“On Sunday afternoon we went to Kellie, a noble stern old castle, with corbie-steps and tourelles. It was neglected and deserted by the Earls of Kellie, but has been restored by Mrs. Lorimer, widow of an Edinburgh professor, who rents it. ‘Two little red shoes’ haunt it, pattering up and down its winding staircases at night. At Crail we saw wonderful old tombs of the Lindsays in the churchyard, and inside the church that of Miss Cunningham, who, said the sacristan, died on the eve of her marriage with some great poet whose name he could not remember: we afterwards found it was Drummond of Hawthornden.”

Bishopthorpe, Oct. 23.—This house has a charm from the great variety of its styles, even the gingerbread-gothic is important as being of a date anterior to Horace Walpole, who has the reputation of having introduced that style.

“The Archbishop of York says, ‘From sudden death, good Lord deliver us,’ means, ‘From dying unprepared for death, good Lord deliver us.’

“Lord Falkland has been here. He had been lately at Skelton Castle. His hostess, Miss Wharton, took him to his room, down a long passage—a large room, panelled with dark oak and with a great four-post bed with heavy hangings. It was very gloomy and oppressive, Lord Falkland thought, but he said nothing, dressed, and went down to dinner.

“When he came upstairs again, he found the aspect of the room even more oppressive, but he made up a great fire and went to bed. In the night he was awakened by a pattering on the floor as of high-heeled shoes and the rustling of a stiff silk dress. There was still a little fire burning, but he could see nothing. As he distinctly heard the footsteps turn, he thought, ‘Oh, I hope they may not come up to the bed.’ They did. But then they turned away, and he heard them go out at the door.

“With difficulty he composed himself to sleep again, but was soon reawakened by the same sound, the rustling of silk and the footsteps. Then he was thoroughly miserable, got up, lighted candles, made up the fire, and passed a wretched night. In the morning he was glad to find an excuse for going away.

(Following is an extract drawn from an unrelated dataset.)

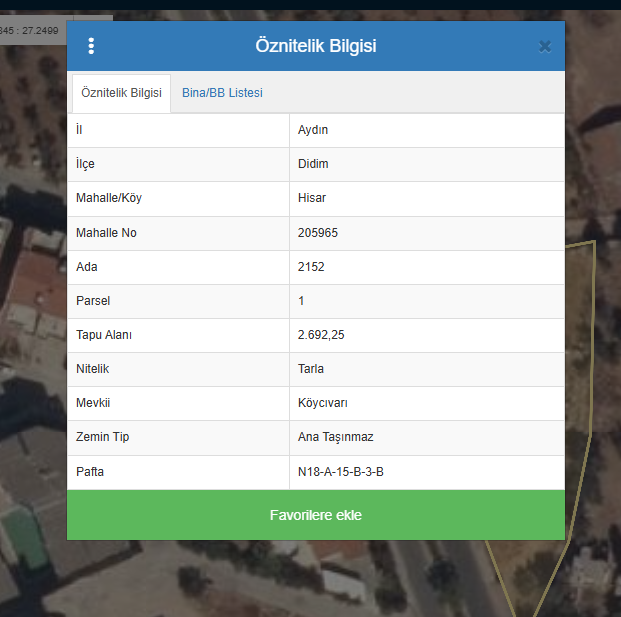Screen dimensions: 621x617
Task: Click the Tarla value in Nitelik row
Action: point(311,369)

“Afterwards he heard an explanation. An old Wharton, cruel and brutal, had a young wife. One day, coming tipsy into his wife’s room, he found her nursing her baby. He was in a violent temper, and, seizing the baby from her arms, he dashed its head against the wall and killed it on the spot. When he saw it was dead, he softened at once. Even in her grief and horror Mrs. Wharton could not bear to expose him, and together they buried the child under the hearthstone; but she pined away and very soon she died.

“She used to be heard not only rustling, but weeping, wailing, sobbing, crying. At that time the Whartons were Roman Catholics, and when the family were almost driven from their home by its terrors, they got a priest to exorcise the castle and to bury the baby skeleton in consecrated ground. Since then, there have been no sobs and cries, only the rustling and pattering of feet.”

To Miss Garden at Rome.

Oct. 26, 1896.—The first three volumes of the ‘Story of my Life’ are come out, and I send them to you. Even the favourable reviews complain vehemently about their length; and yet, if they were not in a huge type and had not quite half a volume’s space full of woodcuts, they might easily have been two very moderate volumes.[562] Then, say the reviewers, ‘the public would have welcomed the book.’ But after all, it was not written or printed for the public, only for a private inner circle, though I am sure that, in return for having been allowed to read it, ‘the public’ will kindly be willing—well, just to pay for the printing! Then it is funny how each review wants a different part left out—one the childhood, one the youth, one the experiences of later life: there would be nothing left but the little anecdotes about already well-known people, which they all wish to keep, and, in quoting these, they one and all copy each other; it saves trouble. The Saturday had what the world calls ‘a cruel review’ of the book, but what was really an article of nothing but personal vituperation against its author. I know who the review was by, and that it was not, as every one seems to think, by one of the family from whom I suffered in my childhood; certainly, however, if any one cares to know how the members of that family always spoke to and of me in my youth, they have only to read that article. I think there is a good bit about criticism in Matthew Arnold’s Letters. ‘The great thing is to speak without a particle of vice, malice, or rancour.... Even in one’s ridicule one must preserve a sweetness and good-humour.... I remember how Voltaire lamented that the “literae humanae,” humane letters, should be so dreadfully inhuman, and determined in print to be always scrupulously polite.’ Then, how truly Ruskin says, ‘The slightest manifestation of jealousy or self-complacency is sufficient to mark a second-rate character of intellect.’